Listing:
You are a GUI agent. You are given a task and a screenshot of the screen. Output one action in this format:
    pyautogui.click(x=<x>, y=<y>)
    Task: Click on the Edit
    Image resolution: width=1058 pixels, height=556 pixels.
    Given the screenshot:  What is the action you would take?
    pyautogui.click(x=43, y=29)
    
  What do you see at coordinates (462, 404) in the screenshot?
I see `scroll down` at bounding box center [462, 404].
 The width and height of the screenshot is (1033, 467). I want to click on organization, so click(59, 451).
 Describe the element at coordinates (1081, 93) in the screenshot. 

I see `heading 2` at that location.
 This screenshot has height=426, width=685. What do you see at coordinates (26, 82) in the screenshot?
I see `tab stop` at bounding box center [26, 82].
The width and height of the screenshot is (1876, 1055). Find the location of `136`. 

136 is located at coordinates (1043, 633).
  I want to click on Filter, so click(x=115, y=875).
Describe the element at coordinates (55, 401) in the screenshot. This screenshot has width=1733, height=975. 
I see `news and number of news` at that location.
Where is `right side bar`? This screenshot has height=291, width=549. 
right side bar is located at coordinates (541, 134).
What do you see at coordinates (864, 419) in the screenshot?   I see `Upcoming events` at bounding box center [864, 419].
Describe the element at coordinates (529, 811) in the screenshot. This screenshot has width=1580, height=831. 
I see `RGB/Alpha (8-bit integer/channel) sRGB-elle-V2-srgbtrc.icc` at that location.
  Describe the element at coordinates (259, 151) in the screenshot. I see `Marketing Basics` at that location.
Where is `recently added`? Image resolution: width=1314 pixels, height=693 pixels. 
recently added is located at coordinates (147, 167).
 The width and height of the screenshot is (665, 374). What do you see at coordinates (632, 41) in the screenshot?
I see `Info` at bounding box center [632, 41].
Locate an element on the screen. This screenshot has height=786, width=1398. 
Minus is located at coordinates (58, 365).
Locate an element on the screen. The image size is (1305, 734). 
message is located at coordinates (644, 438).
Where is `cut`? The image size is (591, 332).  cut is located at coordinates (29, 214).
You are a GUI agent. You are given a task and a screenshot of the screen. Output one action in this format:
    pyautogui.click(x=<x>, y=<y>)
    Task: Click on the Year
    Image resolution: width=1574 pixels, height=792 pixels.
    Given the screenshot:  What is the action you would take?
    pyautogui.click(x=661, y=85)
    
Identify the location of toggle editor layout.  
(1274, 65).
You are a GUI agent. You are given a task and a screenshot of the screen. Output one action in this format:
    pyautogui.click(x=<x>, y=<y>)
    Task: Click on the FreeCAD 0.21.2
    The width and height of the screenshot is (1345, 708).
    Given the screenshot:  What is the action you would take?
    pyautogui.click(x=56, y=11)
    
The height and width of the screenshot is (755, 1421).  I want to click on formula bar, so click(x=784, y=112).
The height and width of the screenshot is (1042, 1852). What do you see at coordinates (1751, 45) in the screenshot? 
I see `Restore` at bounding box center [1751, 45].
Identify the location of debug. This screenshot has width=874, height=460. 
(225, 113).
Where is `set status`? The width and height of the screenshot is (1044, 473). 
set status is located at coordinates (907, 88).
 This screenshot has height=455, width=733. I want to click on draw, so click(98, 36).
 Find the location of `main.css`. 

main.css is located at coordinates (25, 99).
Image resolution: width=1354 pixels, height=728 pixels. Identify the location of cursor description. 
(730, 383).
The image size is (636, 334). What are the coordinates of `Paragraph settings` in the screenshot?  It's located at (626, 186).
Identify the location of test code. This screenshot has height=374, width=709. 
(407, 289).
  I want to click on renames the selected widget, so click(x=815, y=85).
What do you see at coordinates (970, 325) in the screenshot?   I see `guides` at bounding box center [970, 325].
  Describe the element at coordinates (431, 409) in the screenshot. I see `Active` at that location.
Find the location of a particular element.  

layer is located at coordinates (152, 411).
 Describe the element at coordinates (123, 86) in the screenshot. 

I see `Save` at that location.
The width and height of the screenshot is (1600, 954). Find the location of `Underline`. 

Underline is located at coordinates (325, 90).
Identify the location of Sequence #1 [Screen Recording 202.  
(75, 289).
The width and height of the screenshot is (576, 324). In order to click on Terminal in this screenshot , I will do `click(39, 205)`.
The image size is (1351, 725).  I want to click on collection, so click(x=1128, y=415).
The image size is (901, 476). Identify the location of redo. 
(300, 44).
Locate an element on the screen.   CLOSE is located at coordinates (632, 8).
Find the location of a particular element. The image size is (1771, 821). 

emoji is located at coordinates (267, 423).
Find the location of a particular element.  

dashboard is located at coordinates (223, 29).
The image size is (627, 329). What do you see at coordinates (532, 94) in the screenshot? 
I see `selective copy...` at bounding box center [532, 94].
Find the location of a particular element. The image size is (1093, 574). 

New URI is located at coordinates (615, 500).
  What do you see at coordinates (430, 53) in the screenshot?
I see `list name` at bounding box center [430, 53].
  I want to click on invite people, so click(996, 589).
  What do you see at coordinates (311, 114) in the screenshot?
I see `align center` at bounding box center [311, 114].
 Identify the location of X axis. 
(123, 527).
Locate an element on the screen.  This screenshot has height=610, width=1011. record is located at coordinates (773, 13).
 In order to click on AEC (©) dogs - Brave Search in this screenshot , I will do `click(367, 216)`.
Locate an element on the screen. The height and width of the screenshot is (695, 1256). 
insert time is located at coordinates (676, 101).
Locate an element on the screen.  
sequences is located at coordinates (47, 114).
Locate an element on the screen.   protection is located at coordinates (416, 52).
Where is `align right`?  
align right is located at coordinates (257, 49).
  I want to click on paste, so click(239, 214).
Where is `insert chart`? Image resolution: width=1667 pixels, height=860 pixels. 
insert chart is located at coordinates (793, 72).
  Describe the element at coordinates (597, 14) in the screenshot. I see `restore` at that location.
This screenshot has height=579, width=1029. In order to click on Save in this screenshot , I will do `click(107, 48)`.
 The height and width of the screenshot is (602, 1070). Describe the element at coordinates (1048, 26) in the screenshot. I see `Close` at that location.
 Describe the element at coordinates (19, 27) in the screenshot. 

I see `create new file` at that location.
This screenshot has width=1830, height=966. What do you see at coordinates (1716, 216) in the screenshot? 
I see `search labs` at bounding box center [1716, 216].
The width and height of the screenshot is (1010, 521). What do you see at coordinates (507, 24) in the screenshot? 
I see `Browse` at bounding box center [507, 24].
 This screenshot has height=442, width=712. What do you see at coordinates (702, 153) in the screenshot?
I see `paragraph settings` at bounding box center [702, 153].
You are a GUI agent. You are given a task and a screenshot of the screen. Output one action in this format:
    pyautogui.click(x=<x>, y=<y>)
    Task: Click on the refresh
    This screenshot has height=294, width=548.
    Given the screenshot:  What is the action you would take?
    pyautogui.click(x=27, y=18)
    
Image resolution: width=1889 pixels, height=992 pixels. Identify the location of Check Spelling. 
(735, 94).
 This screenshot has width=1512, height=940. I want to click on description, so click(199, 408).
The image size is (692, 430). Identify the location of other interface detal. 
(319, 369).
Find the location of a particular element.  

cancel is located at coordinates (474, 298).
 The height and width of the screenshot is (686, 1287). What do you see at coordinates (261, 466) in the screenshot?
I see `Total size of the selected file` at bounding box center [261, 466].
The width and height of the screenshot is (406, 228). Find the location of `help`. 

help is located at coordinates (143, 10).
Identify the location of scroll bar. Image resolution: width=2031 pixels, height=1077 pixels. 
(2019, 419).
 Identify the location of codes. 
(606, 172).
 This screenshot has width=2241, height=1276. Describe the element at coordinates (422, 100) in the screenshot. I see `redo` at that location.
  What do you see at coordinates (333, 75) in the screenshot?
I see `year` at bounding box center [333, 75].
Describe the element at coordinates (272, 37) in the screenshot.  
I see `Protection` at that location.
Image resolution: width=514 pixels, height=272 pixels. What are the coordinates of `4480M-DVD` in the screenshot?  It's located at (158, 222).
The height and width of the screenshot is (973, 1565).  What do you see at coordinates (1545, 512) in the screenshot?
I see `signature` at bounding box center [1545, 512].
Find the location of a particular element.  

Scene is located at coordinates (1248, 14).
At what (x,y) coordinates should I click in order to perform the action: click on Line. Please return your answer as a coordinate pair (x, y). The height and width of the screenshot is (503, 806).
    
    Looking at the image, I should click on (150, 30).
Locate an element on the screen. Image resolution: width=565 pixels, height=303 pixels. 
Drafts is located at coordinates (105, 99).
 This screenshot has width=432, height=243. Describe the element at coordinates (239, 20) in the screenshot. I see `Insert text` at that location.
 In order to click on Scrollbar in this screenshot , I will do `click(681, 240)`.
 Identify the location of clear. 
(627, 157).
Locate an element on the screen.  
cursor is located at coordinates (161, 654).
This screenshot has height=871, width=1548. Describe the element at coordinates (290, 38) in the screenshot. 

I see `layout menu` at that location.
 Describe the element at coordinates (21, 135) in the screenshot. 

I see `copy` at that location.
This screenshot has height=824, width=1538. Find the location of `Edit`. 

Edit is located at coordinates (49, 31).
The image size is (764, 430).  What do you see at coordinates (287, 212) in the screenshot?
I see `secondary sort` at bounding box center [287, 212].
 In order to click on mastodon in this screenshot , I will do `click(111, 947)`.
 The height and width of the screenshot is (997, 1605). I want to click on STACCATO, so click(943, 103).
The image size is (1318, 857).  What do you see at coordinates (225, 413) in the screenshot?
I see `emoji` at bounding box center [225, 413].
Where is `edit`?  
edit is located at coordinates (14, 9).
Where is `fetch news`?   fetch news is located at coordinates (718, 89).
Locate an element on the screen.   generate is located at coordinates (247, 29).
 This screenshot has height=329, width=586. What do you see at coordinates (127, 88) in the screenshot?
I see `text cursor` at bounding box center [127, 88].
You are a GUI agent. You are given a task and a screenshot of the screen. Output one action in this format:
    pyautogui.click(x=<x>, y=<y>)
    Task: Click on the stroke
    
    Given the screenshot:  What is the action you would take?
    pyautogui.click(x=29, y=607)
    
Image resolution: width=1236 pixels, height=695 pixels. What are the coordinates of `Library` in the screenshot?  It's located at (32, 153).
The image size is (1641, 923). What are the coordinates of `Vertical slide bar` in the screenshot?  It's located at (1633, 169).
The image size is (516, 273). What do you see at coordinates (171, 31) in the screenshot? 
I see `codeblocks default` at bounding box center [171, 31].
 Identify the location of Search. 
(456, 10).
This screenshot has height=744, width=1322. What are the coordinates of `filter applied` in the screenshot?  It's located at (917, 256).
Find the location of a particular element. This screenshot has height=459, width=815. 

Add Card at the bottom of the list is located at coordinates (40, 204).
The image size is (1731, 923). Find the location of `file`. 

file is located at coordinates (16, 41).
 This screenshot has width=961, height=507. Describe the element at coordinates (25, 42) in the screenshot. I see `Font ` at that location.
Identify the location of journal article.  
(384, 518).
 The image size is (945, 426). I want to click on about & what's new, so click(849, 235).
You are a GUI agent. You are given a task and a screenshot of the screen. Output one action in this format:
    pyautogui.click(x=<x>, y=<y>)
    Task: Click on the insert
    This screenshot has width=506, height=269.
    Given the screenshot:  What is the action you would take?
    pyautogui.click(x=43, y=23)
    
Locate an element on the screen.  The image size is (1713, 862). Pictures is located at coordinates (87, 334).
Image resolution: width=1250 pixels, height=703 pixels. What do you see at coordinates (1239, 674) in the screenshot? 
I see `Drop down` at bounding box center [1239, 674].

Task details:
Render everything from the start of the data down to the line containing "pyautogui.click(x=43, y=29)", both ends included, as a JSON list of strings with one string per line, omitting blank lines.

Task answer:
[
  "You are a GUI agent. You are given a task and a screenshot of the screen. Output one action in this format:",
  "    pyautogui.click(x=<x>, y=<y>)",
  "    Task: Click on the Edit",
  "    Image resolution: width=1058 pixels, height=556 pixels.",
  "    Given the screenshot:  What is the action you would take?",
  "    pyautogui.click(x=43, y=29)"
]